Dia juga menjelaskan konsekuensi hukum atas perbuatan-perbuatan tersebut, termasuk potensi pidana yang dapat dikenakan kepada pelaku.
Menurutnya, melalui kegiatan ini, diharapkan para pelajar semakin memahami pentingnya menaati peraturan sekolah serta menjauhi tindakan yang dapat berujung pada permasalahan hukum.
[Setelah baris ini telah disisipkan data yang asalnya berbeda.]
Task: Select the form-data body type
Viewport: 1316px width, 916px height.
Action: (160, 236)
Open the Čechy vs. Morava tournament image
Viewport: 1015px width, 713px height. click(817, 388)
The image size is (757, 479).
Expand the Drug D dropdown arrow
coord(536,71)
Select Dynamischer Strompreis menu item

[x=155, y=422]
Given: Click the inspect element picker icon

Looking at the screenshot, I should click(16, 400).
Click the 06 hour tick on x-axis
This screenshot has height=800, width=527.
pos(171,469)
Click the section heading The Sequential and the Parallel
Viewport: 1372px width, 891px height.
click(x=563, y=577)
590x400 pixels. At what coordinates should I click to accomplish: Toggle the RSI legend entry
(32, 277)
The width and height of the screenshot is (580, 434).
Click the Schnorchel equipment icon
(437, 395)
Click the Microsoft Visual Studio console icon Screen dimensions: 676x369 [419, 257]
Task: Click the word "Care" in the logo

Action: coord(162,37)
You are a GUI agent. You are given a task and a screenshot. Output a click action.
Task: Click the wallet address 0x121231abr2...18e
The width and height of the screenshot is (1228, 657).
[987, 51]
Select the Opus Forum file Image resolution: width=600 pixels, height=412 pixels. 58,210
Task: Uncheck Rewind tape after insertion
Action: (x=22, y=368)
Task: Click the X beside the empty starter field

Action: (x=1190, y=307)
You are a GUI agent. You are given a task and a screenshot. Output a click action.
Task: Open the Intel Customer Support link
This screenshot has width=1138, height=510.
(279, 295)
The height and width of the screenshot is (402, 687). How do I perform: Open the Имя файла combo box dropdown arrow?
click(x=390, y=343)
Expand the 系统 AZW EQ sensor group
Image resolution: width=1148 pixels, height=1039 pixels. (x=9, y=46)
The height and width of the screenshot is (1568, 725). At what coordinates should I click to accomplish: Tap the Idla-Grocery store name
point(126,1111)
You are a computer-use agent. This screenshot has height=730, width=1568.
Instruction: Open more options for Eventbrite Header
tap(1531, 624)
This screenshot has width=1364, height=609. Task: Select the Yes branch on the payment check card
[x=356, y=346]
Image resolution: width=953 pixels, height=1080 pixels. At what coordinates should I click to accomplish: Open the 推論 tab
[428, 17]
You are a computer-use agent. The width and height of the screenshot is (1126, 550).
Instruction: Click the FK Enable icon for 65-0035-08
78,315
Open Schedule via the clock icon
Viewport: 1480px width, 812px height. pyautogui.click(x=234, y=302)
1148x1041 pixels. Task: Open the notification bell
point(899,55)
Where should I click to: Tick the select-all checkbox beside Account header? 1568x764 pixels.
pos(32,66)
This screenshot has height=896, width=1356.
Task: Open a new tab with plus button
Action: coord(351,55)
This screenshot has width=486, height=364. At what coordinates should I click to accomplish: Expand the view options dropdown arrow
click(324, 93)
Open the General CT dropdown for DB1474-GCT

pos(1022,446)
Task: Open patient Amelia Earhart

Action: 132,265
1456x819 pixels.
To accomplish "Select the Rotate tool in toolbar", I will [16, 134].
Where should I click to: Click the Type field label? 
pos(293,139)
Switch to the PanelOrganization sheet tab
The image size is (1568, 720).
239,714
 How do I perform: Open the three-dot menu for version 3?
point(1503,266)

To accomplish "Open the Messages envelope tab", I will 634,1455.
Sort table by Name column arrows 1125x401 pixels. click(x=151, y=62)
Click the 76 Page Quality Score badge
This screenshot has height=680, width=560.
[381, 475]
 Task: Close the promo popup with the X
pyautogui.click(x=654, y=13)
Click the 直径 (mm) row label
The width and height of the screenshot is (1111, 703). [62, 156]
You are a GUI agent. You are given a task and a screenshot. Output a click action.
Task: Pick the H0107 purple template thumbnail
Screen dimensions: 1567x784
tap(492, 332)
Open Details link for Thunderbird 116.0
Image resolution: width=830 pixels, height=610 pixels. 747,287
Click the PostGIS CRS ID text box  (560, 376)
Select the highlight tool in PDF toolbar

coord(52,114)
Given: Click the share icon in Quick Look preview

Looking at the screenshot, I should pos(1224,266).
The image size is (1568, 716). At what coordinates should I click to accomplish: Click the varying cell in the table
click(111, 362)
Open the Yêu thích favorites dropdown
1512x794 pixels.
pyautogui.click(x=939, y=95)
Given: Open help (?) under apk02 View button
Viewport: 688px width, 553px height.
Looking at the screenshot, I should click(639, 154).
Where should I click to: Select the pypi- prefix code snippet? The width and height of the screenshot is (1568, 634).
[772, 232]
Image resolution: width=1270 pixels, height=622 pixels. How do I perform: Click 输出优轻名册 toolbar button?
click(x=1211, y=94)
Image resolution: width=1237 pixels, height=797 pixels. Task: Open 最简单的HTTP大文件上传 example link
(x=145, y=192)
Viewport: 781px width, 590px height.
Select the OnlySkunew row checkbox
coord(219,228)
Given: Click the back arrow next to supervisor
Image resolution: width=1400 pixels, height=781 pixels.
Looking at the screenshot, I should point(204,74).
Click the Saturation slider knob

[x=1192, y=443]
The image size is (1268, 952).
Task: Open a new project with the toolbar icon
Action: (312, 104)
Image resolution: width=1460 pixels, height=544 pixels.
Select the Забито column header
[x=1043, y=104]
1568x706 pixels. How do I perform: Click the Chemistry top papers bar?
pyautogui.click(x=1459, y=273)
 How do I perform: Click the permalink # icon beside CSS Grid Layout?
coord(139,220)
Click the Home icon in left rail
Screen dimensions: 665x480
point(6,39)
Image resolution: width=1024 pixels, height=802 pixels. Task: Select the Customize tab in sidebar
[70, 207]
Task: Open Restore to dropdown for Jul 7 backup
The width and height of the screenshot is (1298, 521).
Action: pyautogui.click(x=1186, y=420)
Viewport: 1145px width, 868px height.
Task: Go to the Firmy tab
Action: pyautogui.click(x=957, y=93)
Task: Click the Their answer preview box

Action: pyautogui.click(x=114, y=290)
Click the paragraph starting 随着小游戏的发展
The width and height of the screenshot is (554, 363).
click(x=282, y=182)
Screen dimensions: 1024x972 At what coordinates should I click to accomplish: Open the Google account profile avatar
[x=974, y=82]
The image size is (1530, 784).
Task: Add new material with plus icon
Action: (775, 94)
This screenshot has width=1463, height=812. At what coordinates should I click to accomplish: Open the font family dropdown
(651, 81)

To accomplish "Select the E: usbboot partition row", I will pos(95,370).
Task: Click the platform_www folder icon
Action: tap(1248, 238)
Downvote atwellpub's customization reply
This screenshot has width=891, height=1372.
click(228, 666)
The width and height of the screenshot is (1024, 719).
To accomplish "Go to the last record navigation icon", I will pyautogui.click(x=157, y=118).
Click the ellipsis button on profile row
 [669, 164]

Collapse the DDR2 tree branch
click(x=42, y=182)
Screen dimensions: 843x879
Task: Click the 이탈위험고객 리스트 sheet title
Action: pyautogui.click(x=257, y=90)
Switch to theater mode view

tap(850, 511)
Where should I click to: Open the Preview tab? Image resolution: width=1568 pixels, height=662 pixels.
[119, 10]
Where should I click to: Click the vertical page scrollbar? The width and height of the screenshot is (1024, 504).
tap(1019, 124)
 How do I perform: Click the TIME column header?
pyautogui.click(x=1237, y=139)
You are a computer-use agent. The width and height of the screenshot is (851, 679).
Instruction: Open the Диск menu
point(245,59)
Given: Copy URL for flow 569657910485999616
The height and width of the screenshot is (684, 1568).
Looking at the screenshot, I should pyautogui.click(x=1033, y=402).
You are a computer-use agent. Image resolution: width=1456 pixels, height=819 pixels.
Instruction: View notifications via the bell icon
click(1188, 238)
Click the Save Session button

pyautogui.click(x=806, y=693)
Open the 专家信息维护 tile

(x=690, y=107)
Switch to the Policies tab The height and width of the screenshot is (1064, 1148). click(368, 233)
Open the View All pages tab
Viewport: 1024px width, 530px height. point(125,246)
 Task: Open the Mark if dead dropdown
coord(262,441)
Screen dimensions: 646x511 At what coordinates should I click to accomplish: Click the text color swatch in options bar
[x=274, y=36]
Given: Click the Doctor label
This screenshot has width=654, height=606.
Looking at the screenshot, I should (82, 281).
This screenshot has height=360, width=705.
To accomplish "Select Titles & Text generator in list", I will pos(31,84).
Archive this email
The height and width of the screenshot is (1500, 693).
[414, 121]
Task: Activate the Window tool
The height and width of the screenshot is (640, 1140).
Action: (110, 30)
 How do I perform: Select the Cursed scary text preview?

Selesai penyampaian, selanjutnya dilaksanakan sesi tanya-jawab yang memberikan kesempatan bagi siswa untuk berdiskusi langsung dengan narasumber mengenai berbagai persoalan hukum mengenai perbuatan kenakalan remaja.
Di penghujung acara JMS, dilakukan pemberian souvenir kepada peserta didik dan foto bersama.
Menurut pantauan, kegiatan penyuluhan hukum melalui program JMS itu berlangsung lancar dan tanpa adanya ancaman, gangguan, hambatan, dan tantangan (AGHT) berlangsung hingga pukul 12.00 WIB.
“Dengan adanya program ini, diharapkan kesadaran hukum di kalangan pelajar semakin meningkat, sehingga mereka dapat menjadi generasi yang lebih sadar dan patuh terhadap hukum,” demikian disampaikan Cabjari Aceh Selatan di Bakongan.(Maslow Kluet).